Z przejścia dla pieszych przy al. Niepodległości właściciel drogi usunął barierki zagrażające bezpiecznemu przechodzeniu na druga stronę jezdni. Wobec miasta wszczęto postępowanie wyjaśniające gdyż doszło do ewidentnego złamania prawa. Dobrze, że nikt z pieszych przez to nie ucierpiał.
Intencje prezydenta była szczytna, ale sposób wykonania fatalny – mówi Krzysztof Kiniorski, z DSDiK.
Prezydent zamiast dążyć do rozwiązania problemu niebezpiecznego przejścia sam doprowadził do tego, że przejście stało się jeszcze bardziej niebezpieczne. Barierki bowiem o ile utrudniały do niego dostęp, to również ograniczały możliwość bezpiecznego opuszczenia drogi przez pieszego.

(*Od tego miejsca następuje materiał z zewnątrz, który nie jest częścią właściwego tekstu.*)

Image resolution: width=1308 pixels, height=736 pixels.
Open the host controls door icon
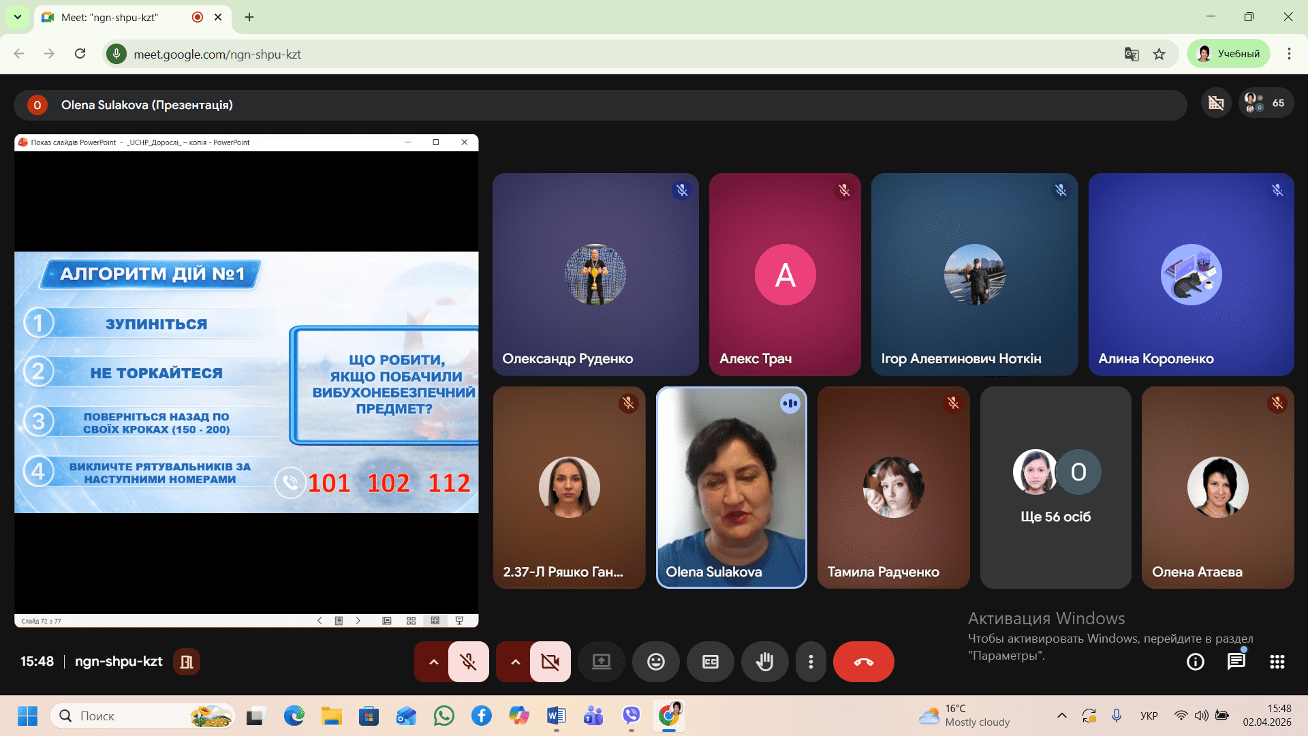coord(186,662)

Policjanci z ruchu drogowego nie mają wątpliwości – Gdyby do wypadku doszło z takiego powodu, że pieszy nie zdążyłby opuścić przejścia bo utrudniły mu to barierki odpowiedzialność poniosłaby za to osoba, która nakazała zagrodzić dostęp do przejścia dla pieszych – informuje Zbigniew Szóstka z ruchu drogowego lubińskiej policji.
Dzisiaj wiadomo już, że postawienie barierek na przejściu dla pieszych przy Al. Niepodległości było bezprawne. Prezydent kolejny raz zakpił sobie z prawa. Tymczasem zgodnie z nim bez zgody zarządcy drogi nie można w pasie drogowym stawiać żadnych urządzeń czy znaków. Tymczasem postawiono barierki. Ponadto barierki spowodowały zmianę organizacji ruchu, a na to nie było żadnej zgody i nikt z urzędu miejskiego o nią nie występował. Działanie prezydenta spowodowało zagrożenie dla pieszych, a nie poprawę ich bezpieczeństwa.
Sprawa jest w toku – Czekamy na wyjaśnienia z Lubina. Ewidentnie doszło do złamania prawa. To co zrobiono na tym przejściu jest wykroczeniem – mówi Kiniorski.
DSDiK kiedy miasto postawiło barierki zażądała ich natychmiastowego usunięcia. Urząd Miejski tego nie uczynił. Wczoraj zarządca drogi sam usunął z niej prezydenckie bezprawie.
Aktualizacja
Do tematu powrócimy, bo jest już ciąg dalszy całej sprawy. Dzisiaj około południa na przejściu ponownie pojawili się miejscy robotnicy, którzy na nowo zagrodzili dostęp do drogi. Mało tego zdemontowali cześć chodnika. Interweniowała policja. Właściciel drogi zapowiada zawiadomienie prokuratury o łamaniu prawa przez prezydenta Lubina.
Do sprawy powrócimy.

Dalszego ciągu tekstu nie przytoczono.